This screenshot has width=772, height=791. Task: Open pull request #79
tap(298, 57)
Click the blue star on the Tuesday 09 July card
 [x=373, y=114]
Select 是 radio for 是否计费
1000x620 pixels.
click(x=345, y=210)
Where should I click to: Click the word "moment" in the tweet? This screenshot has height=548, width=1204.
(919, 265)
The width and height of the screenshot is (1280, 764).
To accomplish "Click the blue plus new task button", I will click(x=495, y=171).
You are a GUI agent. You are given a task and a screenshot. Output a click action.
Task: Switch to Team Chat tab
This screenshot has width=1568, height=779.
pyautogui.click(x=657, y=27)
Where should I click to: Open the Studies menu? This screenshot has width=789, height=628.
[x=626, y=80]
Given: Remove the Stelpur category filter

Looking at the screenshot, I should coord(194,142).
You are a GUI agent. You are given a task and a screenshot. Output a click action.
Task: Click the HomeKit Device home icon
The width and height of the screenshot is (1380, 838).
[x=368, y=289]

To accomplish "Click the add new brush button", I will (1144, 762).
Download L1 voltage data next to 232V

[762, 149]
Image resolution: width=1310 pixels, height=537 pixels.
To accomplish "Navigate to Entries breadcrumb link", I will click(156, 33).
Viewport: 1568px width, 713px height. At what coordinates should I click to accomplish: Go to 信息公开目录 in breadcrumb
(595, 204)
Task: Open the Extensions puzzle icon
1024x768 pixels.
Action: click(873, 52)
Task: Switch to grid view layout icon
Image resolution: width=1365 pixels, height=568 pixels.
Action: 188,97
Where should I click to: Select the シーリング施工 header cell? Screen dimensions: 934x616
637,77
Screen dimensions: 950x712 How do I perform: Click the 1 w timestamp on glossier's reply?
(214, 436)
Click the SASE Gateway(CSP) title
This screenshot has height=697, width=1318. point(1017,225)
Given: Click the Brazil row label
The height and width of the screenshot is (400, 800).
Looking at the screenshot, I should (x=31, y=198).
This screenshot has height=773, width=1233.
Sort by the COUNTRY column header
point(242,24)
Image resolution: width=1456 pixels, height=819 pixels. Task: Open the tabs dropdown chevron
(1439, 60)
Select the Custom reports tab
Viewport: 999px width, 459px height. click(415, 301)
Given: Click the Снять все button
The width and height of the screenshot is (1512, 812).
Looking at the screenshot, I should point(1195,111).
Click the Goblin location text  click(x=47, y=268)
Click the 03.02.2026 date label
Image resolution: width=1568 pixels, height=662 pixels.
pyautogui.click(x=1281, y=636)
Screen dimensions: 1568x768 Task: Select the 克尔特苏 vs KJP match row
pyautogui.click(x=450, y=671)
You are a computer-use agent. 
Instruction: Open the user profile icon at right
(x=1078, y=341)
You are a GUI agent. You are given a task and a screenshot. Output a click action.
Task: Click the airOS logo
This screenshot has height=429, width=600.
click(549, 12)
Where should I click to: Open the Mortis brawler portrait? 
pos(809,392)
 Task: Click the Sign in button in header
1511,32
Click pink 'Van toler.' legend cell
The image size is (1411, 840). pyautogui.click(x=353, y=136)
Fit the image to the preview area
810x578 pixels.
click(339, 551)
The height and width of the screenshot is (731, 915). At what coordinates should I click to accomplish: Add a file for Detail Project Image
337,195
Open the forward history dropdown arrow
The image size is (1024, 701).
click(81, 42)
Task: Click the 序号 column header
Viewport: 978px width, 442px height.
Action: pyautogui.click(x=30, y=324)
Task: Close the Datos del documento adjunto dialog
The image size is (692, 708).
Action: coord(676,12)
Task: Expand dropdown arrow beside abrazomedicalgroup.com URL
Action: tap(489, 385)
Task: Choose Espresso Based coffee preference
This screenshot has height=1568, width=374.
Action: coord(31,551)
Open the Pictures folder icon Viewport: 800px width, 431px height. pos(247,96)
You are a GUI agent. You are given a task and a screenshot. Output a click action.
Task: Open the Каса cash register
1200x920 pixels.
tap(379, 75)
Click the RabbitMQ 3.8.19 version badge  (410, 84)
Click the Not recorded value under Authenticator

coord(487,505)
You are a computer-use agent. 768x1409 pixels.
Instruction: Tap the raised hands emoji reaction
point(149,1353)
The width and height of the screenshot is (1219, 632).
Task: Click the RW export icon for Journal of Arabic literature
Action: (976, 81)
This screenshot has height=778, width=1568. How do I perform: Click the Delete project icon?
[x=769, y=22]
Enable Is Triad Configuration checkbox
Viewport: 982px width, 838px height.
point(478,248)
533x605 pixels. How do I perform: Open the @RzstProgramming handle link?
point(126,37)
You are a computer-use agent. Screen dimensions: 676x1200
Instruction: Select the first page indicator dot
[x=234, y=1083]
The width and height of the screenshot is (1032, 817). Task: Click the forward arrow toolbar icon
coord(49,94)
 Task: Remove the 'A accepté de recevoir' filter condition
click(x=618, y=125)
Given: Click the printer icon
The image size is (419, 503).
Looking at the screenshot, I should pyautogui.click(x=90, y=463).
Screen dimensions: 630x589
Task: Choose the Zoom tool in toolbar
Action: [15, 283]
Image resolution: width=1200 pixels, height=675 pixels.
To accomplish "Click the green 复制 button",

━━━━━━━━━━━━━━━━━━━━

● **Aim of the exercise**
Every line above that has the string "computer" needs to be copied.

● **Completed exercise**
You are a computer-use agent. 
You are a computer-use agent. 768x1409 pixels.
You are a computer-use agent. Screen dimensions: 676x1200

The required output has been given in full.